Team Bonding: What Makes Inwood Worth the Trip
Baker Athletic Complex doesn't exist in a vacuum — it sits right against Inwood Hill Park, which contains the last natural forest on the island of Manhattan. If you arrive early enough, walk the tree line before warmups. There's a boulder near the park marking the spot where Peter Minuit supposedly purchased Manhattan from the Lenape people. There are caves where Hessian soldiers sheltered during the Revolutionary War. Bald eagles have been released here by Urban Park Rangers. The views of the Palisades from the ridge are, frankly, unreasonable for a place accessible by subway.
The neighborhood hasn't been discovered the way Red Hook or Williamsburg have. It still belongs to the people who live here. That's the whole appeal.
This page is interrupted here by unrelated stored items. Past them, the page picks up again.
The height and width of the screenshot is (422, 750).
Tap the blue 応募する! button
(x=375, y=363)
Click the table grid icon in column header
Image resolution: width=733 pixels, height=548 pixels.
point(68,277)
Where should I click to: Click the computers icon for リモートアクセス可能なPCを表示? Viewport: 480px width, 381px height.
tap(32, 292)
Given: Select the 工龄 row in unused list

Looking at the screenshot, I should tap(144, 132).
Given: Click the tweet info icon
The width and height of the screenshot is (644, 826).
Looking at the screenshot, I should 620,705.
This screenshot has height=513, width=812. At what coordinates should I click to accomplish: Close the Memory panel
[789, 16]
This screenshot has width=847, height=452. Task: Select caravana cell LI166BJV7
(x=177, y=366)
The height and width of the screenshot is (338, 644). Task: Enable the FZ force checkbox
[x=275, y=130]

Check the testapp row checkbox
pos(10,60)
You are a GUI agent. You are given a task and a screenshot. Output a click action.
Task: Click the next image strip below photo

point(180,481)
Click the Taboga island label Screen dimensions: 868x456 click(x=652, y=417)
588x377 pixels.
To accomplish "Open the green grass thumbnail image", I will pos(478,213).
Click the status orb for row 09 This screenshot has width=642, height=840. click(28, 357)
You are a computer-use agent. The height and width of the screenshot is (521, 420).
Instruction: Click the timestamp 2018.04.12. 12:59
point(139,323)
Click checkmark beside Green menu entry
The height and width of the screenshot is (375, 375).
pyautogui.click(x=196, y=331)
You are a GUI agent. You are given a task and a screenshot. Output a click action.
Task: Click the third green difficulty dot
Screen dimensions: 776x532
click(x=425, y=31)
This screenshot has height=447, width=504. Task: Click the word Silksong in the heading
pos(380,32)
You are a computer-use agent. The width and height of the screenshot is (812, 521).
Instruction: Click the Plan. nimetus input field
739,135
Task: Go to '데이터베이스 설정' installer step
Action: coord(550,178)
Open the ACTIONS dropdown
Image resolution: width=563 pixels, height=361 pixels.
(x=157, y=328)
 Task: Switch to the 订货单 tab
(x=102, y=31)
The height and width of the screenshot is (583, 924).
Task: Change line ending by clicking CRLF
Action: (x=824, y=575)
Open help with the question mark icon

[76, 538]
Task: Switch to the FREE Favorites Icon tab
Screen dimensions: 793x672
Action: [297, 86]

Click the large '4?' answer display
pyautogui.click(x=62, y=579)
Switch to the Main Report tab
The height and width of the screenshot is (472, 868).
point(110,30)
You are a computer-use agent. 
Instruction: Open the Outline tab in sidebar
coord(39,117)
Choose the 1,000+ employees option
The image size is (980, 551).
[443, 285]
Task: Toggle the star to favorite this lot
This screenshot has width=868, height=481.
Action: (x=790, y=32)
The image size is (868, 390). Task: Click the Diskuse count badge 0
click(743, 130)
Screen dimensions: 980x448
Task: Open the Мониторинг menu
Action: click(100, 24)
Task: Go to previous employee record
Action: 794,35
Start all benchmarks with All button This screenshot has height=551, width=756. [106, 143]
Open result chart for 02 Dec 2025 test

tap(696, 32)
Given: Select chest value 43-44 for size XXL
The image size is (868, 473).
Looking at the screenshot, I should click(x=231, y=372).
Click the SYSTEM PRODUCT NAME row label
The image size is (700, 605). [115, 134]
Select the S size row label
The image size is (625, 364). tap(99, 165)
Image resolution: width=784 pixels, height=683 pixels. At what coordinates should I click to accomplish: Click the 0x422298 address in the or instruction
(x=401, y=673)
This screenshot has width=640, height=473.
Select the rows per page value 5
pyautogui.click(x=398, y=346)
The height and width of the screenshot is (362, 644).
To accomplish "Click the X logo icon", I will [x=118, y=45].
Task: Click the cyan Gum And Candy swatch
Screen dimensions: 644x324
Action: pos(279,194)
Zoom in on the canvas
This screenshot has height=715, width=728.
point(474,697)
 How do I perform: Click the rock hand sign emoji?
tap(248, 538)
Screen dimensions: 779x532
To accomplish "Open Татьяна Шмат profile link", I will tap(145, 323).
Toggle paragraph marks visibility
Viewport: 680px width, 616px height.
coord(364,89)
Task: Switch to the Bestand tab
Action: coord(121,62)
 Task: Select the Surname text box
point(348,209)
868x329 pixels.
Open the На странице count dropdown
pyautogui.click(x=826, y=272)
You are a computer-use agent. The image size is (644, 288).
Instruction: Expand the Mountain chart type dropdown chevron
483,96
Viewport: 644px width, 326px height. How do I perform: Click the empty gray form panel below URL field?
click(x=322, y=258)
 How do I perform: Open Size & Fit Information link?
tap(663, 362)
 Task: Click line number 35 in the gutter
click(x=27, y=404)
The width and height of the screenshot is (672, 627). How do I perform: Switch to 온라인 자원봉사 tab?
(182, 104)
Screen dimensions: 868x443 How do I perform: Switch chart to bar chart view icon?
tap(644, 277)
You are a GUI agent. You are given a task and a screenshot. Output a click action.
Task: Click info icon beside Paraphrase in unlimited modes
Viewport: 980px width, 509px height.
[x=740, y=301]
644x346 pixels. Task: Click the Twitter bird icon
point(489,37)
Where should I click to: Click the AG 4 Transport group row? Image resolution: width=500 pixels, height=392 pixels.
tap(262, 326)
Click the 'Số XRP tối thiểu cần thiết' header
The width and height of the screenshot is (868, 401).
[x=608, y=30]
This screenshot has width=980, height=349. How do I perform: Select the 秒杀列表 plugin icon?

Final Minutes + Stoppage Time Thoughts
Most of the fields we play on are just fields. This one has stands, a press box, river views, and a history that runs from Columbia Lions doubleheaders to MLS Open Cup semifinals to a field hospital built during the worst weeks this city has ever seen. The A train takes you there in under half an hour. The FieldTurf is fast. The stadium atmosphere is real.
We spend so much time complaining about where we play that we forget to notice when we've landed somewhere genuinely special. Monday nights at Baker Athletic Complex are special. Make the trip.